Cherry Wrote:
> > The objection is not to the WIKI part of it -- the objection is to
> > yet-another-central-depository.
> >
> > The objection is not to the LDS doing it -- the objection is to
> > yet-another-central-depository.
> >
> > The object is not to whether this is better'n that -- the objection
> > is to yet-another-central-depository.
> >
> > Again -- the objection is to yet-another-central-depository.
> >
> <snip>
> >
> > You only need ONE place that tells you the vital records for Podunk
> > County Redneck State are in Whither Fork, or that 90+% of the 1890
> > census burnt in an office building in DC.
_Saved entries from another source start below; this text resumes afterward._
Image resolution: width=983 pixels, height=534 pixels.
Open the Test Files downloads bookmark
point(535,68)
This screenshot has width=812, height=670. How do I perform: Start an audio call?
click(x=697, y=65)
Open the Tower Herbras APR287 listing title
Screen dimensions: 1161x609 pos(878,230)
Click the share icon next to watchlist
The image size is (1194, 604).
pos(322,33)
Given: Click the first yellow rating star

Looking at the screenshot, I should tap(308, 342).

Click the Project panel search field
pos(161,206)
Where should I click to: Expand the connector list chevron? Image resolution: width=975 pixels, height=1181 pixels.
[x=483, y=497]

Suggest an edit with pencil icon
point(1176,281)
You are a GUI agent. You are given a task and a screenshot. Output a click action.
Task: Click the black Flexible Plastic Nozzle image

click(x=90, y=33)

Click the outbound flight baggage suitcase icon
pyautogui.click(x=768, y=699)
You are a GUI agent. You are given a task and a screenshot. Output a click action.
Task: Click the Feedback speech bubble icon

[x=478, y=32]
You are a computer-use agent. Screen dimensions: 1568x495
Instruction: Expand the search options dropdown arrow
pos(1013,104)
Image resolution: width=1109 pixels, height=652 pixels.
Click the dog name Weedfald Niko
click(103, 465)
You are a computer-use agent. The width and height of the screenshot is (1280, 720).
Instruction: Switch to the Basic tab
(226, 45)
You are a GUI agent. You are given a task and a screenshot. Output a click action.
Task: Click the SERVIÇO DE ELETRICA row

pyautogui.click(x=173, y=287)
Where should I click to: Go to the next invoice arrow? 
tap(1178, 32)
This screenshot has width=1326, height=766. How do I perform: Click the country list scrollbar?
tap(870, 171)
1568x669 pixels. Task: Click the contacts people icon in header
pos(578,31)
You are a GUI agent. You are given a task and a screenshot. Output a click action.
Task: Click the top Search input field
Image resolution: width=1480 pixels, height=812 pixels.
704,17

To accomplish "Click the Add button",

Good. The point is that the problem you are concerned with has
nothing to do with Wiki's per se, but is a concern on your part
about how genealogy is done on the web.
As it happens I agree with Ian on this. Duplication of information
is not bad at all. Ian focused on the advantages of preservation
when duplicate repositories were in place. Obviously the example he
gave fits that circumstance. I'm not sure its equally valid for the
web, since backup's, at least for large sites, are usually broadly
distributed geographically, and a disaster is unlikely to destroy
all the backups. Nonetheless, I can point to archives that have had
only a single backup, and that backup was lost. Happened in a
specific intance with a major genealogy provider.
There are, however, lots of other reasons why duplication is a good
thing. In particular, most of the duplication that you see,
especially at the scale of major genealogy services, is probably
driven by someone seeing a better way to do things. That could be
simply better site layout, or it could be something more intrinsic,
like how the information is captured, stored, and then served up to
the public.
An example of that lies with the US Census records. In
longtimeago-time USGENWEB came up with the nifty idea of having
voluteers transcribe the US census records. That project made great
strides, but its still far from complete---seems like that's been
going on close to ten years and they are still plugging away at it.
In the meantime Ancestry decided they could pay folks to transcribe
those same records. Very time consuming, very expensive....but the
ancestry project is done and the census are available (to
subscribers). To be sure, the product of the GenWeb effort is free,
and you have to subscribe to ancestry, but a basic subscription to
ancestry is relatively cheap (less than my internet service
providers charges), and its a complete data set. I might be able to
find what I want on USGenWeb, but probably not. They've got a long
way to go.
So I suppose your reasoning is to get rid of the USGenWeb census
project---incomplete though it is, it was still first little boy in
the classroom, so I guess it gets priority. No?
Unless of course, you think its Ancestry's census project that
should go. In which case you're advocating the destruction of a
truly valuable resource.
But in truth, I don't mind having the two things out there
duplicating each other. And of course there are other services and
places that have ****tions of the census records available. LDS, for
example, but there are others.
And that duplication serves a very worthwhile purpose---Sometimes
those busy bees at ancestry do botch a transcription---can't read a
name, or something of the sort. You can always check the images
yourself if there's a need, but I sort of like to go to the other
census transcription projects and check to see what they have.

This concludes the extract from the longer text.